From the first line to the last, write out the data below exactly.

• _EXERCISE DATA_:
BEGIN

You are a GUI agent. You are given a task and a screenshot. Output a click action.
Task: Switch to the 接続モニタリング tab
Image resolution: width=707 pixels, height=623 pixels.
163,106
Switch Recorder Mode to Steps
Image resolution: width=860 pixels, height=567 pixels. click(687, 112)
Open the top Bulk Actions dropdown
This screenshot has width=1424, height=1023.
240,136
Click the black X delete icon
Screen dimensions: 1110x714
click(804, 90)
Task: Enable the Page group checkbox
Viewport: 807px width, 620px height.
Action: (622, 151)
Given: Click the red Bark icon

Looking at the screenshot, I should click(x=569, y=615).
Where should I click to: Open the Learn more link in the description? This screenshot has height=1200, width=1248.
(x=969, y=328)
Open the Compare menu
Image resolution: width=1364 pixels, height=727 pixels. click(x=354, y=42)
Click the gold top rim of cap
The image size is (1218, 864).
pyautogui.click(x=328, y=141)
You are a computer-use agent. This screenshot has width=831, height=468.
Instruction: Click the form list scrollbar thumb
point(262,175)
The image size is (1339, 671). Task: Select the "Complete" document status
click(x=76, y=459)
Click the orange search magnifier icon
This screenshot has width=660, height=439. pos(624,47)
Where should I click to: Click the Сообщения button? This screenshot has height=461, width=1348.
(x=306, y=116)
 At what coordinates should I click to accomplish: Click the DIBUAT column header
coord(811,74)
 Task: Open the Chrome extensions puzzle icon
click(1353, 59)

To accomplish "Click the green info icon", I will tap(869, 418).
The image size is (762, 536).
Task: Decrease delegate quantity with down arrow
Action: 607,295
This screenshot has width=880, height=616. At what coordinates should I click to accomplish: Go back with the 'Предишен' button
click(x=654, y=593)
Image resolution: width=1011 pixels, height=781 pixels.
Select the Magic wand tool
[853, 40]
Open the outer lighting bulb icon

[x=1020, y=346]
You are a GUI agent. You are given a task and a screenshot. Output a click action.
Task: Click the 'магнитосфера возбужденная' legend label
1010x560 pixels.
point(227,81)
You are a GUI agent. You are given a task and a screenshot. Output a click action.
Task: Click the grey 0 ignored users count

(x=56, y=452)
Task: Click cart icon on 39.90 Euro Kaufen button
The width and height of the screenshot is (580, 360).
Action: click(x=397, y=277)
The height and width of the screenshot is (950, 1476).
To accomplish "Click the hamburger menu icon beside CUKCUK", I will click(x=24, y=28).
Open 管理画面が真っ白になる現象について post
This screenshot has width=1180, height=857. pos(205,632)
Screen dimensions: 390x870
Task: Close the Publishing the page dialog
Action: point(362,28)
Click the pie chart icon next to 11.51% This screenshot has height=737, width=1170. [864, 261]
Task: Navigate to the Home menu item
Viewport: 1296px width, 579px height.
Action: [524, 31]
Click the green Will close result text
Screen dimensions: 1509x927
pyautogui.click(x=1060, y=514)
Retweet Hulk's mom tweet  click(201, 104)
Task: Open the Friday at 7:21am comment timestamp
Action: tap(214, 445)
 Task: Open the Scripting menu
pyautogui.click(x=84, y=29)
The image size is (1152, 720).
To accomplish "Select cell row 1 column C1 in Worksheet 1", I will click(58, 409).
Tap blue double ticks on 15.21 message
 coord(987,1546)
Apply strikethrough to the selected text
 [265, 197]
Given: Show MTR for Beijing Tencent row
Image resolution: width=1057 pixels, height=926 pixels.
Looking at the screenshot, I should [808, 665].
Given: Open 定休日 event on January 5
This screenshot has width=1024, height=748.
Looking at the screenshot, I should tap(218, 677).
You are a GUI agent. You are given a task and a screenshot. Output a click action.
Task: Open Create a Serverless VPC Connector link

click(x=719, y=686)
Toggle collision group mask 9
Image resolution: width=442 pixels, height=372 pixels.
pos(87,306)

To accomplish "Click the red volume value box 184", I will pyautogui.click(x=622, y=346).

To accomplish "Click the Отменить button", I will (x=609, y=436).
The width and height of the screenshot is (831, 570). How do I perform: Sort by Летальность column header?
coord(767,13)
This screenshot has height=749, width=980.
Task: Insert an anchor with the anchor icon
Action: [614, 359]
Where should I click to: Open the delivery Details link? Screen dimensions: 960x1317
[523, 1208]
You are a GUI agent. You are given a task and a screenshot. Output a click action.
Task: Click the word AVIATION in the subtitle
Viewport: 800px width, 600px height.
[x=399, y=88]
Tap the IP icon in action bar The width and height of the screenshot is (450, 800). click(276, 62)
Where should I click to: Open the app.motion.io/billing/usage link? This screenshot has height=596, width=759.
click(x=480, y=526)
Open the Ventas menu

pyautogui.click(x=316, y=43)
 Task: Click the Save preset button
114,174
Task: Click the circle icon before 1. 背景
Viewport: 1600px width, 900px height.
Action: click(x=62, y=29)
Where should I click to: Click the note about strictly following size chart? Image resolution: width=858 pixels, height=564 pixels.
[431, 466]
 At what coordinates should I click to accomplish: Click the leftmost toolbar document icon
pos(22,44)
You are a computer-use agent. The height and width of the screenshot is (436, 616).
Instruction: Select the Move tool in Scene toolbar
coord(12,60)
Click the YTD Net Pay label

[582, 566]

END

• _THE COMPLETED TASK_:
You are a GUI agent. You are given a task and a screenshot. Output a click action.
Task: Switch to the 接続モニタリング tab
Image resolution: width=707 pixels, height=623 pixels.
163,106
Switch Recorder Mode to Steps
Image resolution: width=860 pixels, height=567 pixels. click(687, 112)
Open the top Bulk Actions dropdown
This screenshot has width=1424, height=1023.
240,136
Click the black X delete icon
Screen dimensions: 1110x714
click(804, 90)
Task: Enable the Page group checkbox
Viewport: 807px width, 620px height.
Action: (622, 151)
Given: Click the red Bark icon

Looking at the screenshot, I should click(x=569, y=615).
Where should I click to: Open the Learn more link in the description? This screenshot has height=1200, width=1248.
(x=969, y=328)
Open the Compare menu
Image resolution: width=1364 pixels, height=727 pixels. click(x=354, y=42)
Click the gold top rim of cap
The image size is (1218, 864).
pyautogui.click(x=328, y=141)
You are a computer-use agent. This screenshot has width=831, height=468.
Instruction: Click the form list scrollbar thumb
point(262,175)
The image size is (1339, 671). Task: Select the "Complete" document status
click(x=76, y=459)
Click the orange search magnifier icon
This screenshot has width=660, height=439. pos(624,47)
Where should I click to: Click the Сообщения button? This screenshot has height=461, width=1348.
(x=306, y=116)
 At what coordinates should I click to accomplish: Click the DIBUAT column header
coord(811,74)
 Task: Open the Chrome extensions puzzle icon
click(1353, 59)

To accomplish "Click the green info icon", I will tap(869, 418).
The image size is (762, 536).
Task: Decrease delegate quantity with down arrow
Action: 607,295
This screenshot has width=880, height=616. At what coordinates should I click to accomplish: Go back with the 'Предишен' button
click(x=654, y=593)
Image resolution: width=1011 pixels, height=781 pixels.
Select the Magic wand tool
[853, 40]
Open the outer lighting bulb icon

[x=1020, y=346]
You are a GUI agent. You are given a task and a screenshot. Output a click action.
Task: Click the 'магнитосфера возбужденная' legend label
1010x560 pixels.
point(227,81)
You are a GUI agent. You are given a task and a screenshot. Output a click action.
Task: Click the grey 0 ignored users count

(x=56, y=452)
Task: Click cart icon on 39.90 Euro Kaufen button
The width and height of the screenshot is (580, 360).
Action: click(x=397, y=277)
The height and width of the screenshot is (950, 1476).
To accomplish "Click the hamburger menu icon beside CUKCUK", I will click(x=24, y=28).
Open 管理画面が真っ白になる現象について post
This screenshot has width=1180, height=857. pos(205,632)
Screen dimensions: 390x870
Task: Close the Publishing the page dialog
Action: point(362,28)
Click the pie chart icon next to 11.51% This screenshot has height=737, width=1170. [864, 261]
Task: Navigate to the Home menu item
Viewport: 1296px width, 579px height.
Action: [524, 31]
Click the green Will close result text
Screen dimensions: 1509x927
pyautogui.click(x=1060, y=514)
Retweet Hulk's mom tweet  click(201, 104)
Task: Open the Friday at 7:21am comment timestamp
Action: tap(214, 445)
 Task: Open the Scripting menu
pyautogui.click(x=84, y=29)
The image size is (1152, 720).
To accomplish "Select cell row 1 column C1 in Worksheet 1", I will click(58, 409).
Tap blue double ticks on 15.21 message
 coord(987,1546)
Apply strikethrough to the selected text
 [265, 197]
Given: Show MTR for Beijing Tencent row
Image resolution: width=1057 pixels, height=926 pixels.
Looking at the screenshot, I should [808, 665].
Given: Open 定休日 event on January 5
This screenshot has width=1024, height=748.
Looking at the screenshot, I should tap(218, 677).
You are a GUI agent. You are given a task and a screenshot. Output a click action.
Task: Open Create a Serverless VPC Connector link

click(x=719, y=686)
Toggle collision group mask 9
Image resolution: width=442 pixels, height=372 pixels.
pos(87,306)

To accomplish "Click the red volume value box 184", I will pyautogui.click(x=622, y=346).

To accomplish "Click the Отменить button", I will (x=609, y=436).
The width and height of the screenshot is (831, 570). How do I perform: Sort by Летальность column header?
coord(767,13)
This screenshot has height=749, width=980.
Task: Insert an anchor with the anchor icon
Action: [614, 359]
Where should I click to: Open the delivery Details link? Screen dimensions: 960x1317
[523, 1208]
You are a GUI agent. You are given a task and a screenshot. Output a click action.
Task: Click the word AVIATION in the subtitle
Viewport: 800px width, 600px height.
[x=399, y=88]
Tap the IP icon in action bar The width and height of the screenshot is (450, 800). click(276, 62)
Where should I click to: Open the app.motion.io/billing/usage link? This screenshot has height=596, width=759.
click(x=480, y=526)
Open the Ventas menu

pyautogui.click(x=316, y=43)
 Task: Click the Save preset button
114,174
Task: Click the circle icon before 1. 背景
Viewport: 1600px width, 900px height.
Action: click(x=62, y=29)
Where should I click to: Click the note about strictly following size chart? Image resolution: width=858 pixels, height=564 pixels.
[431, 466]
 At what coordinates should I click to accomplish: Click the leftmost toolbar document icon
pos(22,44)
You are a computer-use agent. The height and width of the screenshot is (436, 616).
Instruction: Select the Move tool in Scene toolbar
coord(12,60)
Click the YTD Net Pay label

[582, 566]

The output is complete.